Putra bungsuku, si dokter yang masih berada di Texas, Amerika Serikat, kuberi tahu singkat bagaimana perjalanan perjuanganku melawan gatal. Ahaaa  ... dia malah membalasku dengan agak sewot.
"Mama menyekolahkan aku di kedokteran mahal-mahal, cuma dicritani  tentang pemanfaatan herbal? Kenapa nggak Mama sekolahkan di jurusan tabib saja?"
Dalam hati aku juga ingin tertawa, tetapi aslinya pasti dia kesal padaku. Bagiku yang asli orang desa dan masih tergolong kuno ini, kuakui sih kalau memang gemar sistem herbal begitu.
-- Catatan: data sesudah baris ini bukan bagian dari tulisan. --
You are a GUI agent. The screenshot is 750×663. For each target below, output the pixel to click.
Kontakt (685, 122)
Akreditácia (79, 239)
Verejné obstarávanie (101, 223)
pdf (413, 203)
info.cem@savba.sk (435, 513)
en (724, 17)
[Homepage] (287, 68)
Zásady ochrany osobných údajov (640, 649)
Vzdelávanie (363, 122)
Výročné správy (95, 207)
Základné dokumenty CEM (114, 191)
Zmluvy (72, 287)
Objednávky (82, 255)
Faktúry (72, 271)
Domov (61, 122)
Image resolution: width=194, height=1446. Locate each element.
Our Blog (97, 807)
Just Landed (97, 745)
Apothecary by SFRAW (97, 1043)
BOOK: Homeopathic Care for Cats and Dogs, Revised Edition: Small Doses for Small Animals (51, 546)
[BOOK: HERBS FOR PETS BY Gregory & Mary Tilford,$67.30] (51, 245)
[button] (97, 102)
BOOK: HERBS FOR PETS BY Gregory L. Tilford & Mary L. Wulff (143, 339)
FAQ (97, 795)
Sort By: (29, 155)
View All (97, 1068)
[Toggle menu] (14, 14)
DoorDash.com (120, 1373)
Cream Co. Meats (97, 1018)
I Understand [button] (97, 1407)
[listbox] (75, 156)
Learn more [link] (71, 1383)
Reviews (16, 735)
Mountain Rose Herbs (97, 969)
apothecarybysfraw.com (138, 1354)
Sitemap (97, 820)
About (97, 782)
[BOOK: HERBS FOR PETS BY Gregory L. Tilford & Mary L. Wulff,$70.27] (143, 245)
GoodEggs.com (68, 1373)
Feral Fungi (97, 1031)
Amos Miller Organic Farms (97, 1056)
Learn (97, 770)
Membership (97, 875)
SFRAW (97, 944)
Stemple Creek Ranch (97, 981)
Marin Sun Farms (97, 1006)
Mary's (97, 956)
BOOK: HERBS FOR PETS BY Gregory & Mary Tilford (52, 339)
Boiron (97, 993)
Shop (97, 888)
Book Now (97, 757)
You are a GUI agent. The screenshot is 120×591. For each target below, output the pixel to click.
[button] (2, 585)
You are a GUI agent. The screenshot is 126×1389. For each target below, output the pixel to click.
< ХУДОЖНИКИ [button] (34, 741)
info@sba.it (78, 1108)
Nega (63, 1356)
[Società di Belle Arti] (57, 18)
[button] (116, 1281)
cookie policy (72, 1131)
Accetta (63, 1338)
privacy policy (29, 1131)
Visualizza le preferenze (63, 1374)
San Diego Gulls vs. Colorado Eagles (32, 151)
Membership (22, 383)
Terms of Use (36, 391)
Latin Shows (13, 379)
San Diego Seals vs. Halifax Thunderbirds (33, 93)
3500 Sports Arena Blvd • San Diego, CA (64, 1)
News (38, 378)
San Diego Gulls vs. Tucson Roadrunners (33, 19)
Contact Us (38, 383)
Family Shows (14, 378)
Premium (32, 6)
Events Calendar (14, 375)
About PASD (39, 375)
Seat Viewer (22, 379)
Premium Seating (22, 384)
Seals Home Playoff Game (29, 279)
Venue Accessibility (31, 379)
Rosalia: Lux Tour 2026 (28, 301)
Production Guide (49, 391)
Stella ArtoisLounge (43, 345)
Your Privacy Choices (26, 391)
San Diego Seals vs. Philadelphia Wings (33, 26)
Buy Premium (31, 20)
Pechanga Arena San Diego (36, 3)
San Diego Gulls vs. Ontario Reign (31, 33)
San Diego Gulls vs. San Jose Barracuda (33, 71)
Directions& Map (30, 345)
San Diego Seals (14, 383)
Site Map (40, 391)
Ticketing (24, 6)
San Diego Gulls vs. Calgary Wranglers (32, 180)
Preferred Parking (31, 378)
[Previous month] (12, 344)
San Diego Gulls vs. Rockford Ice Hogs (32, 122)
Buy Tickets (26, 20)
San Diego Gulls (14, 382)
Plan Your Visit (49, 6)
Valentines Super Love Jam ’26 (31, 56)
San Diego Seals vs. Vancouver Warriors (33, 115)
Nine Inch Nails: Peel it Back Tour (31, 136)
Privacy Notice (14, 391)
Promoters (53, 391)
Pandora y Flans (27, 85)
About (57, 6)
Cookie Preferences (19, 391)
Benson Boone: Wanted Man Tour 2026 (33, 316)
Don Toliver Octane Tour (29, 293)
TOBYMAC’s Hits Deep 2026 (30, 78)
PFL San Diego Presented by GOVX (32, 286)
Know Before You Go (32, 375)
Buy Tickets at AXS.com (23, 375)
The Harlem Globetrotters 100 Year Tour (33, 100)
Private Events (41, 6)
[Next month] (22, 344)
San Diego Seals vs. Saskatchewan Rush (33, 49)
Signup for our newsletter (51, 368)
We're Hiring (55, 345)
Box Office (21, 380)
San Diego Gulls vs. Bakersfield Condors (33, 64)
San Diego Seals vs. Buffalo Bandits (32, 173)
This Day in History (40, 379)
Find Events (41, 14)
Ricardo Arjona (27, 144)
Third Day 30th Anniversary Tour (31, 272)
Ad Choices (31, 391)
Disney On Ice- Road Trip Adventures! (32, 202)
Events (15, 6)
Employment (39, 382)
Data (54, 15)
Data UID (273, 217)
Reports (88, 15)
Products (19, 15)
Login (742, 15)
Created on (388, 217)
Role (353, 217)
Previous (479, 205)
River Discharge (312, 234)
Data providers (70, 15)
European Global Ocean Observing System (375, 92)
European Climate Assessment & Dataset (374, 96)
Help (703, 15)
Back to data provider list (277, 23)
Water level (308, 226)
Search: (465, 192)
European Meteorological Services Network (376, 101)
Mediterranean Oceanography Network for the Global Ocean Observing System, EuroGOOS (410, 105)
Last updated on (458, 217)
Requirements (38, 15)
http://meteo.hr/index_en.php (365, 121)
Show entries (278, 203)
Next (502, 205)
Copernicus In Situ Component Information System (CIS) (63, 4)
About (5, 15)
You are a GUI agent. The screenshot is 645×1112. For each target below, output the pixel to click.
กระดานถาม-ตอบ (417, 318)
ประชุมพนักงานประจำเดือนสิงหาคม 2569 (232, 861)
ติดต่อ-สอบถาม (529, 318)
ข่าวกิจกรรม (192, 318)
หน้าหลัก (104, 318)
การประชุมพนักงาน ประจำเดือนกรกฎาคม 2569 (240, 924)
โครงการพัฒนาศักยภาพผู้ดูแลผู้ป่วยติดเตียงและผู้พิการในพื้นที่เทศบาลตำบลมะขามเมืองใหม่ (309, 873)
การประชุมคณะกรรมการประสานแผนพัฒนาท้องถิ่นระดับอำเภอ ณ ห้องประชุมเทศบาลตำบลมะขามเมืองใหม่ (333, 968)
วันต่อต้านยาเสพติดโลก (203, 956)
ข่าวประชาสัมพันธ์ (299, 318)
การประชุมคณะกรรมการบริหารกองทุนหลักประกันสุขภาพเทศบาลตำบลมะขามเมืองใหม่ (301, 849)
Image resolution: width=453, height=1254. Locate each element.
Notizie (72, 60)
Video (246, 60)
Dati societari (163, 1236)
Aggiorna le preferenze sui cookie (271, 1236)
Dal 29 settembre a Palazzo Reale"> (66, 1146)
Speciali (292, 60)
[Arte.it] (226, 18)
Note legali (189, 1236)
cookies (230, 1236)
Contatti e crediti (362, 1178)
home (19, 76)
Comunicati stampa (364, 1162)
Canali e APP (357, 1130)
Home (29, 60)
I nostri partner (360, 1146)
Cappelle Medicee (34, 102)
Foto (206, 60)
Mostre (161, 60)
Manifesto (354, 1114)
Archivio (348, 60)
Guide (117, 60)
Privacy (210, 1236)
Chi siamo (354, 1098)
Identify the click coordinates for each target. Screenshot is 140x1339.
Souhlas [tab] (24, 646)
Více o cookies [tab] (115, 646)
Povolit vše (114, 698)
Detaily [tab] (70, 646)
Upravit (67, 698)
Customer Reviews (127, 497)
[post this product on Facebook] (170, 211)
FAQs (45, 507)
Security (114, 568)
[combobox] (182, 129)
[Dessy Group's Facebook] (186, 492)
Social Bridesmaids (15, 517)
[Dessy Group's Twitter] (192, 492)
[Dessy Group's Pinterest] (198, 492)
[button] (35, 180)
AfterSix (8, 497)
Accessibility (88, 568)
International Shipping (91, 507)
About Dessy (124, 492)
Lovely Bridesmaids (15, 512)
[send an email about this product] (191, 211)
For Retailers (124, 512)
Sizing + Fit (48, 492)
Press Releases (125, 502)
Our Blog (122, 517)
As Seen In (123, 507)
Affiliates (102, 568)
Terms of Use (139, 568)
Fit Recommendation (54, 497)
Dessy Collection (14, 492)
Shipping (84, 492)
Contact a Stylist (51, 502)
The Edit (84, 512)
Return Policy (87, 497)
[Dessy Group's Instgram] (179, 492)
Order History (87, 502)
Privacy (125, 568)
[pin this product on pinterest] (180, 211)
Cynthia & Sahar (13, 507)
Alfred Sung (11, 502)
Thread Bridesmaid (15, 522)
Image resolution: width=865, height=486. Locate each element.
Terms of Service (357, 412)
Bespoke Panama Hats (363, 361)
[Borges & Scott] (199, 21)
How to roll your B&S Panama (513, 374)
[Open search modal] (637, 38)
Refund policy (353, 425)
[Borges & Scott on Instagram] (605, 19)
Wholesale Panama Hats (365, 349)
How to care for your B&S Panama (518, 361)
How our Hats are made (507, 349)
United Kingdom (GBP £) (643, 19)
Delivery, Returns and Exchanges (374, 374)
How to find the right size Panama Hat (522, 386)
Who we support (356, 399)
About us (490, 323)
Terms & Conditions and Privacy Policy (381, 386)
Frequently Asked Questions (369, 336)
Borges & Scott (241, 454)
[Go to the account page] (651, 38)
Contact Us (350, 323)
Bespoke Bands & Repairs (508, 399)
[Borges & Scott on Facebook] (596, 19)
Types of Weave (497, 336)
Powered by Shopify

Sama dengan suami ketika kuminta membelikan krim gatal.
"Aku aja pakai daun sirih dan garam bisa sembuh, kok! Coba saja Mama pakai obat, sembuh enggak? Kalau nggak sembuh, pakai saja daun sirih. Ini loh, aku sengaja beli layah (cobek) batu! Coba aja!" tutur suami.
"Loh ... Papa punya layah batu? Kok aku nggak tahu, sih?" heranku.
"Sengaja kusembunyikan biar Mama nggak tahu!" senyum tipisnya merekah. Lucu juga.
"Ah, ternyata benar. Dioles obat tak ada hasil. Dasar orang kuno!" Â senandikaku sambil tersenyum.
Tanggal 20 Mei 2024 putra tengah dari ibu kota mengingatkan, "Jangan lupa siapkan kamar depan, ya Ma! Aku pulang. Soalnya tanggal 22 Â diminta mengajar di Unibraw bareng Mas sulung. Tapi dia ngajarnya online!"
Ternyata, kedatangan bus mepet dengan jadwal sehingga dari pol Damri langsung ke kampus dijemput kawannya. Akhirnya, dia sampai rumah menjelang senja.
"Aduhhh ... capek banget aku, Ma!" tuturnya di senja hari itu.
"Mandi dulu sana, langsung istirahat!" pintaku.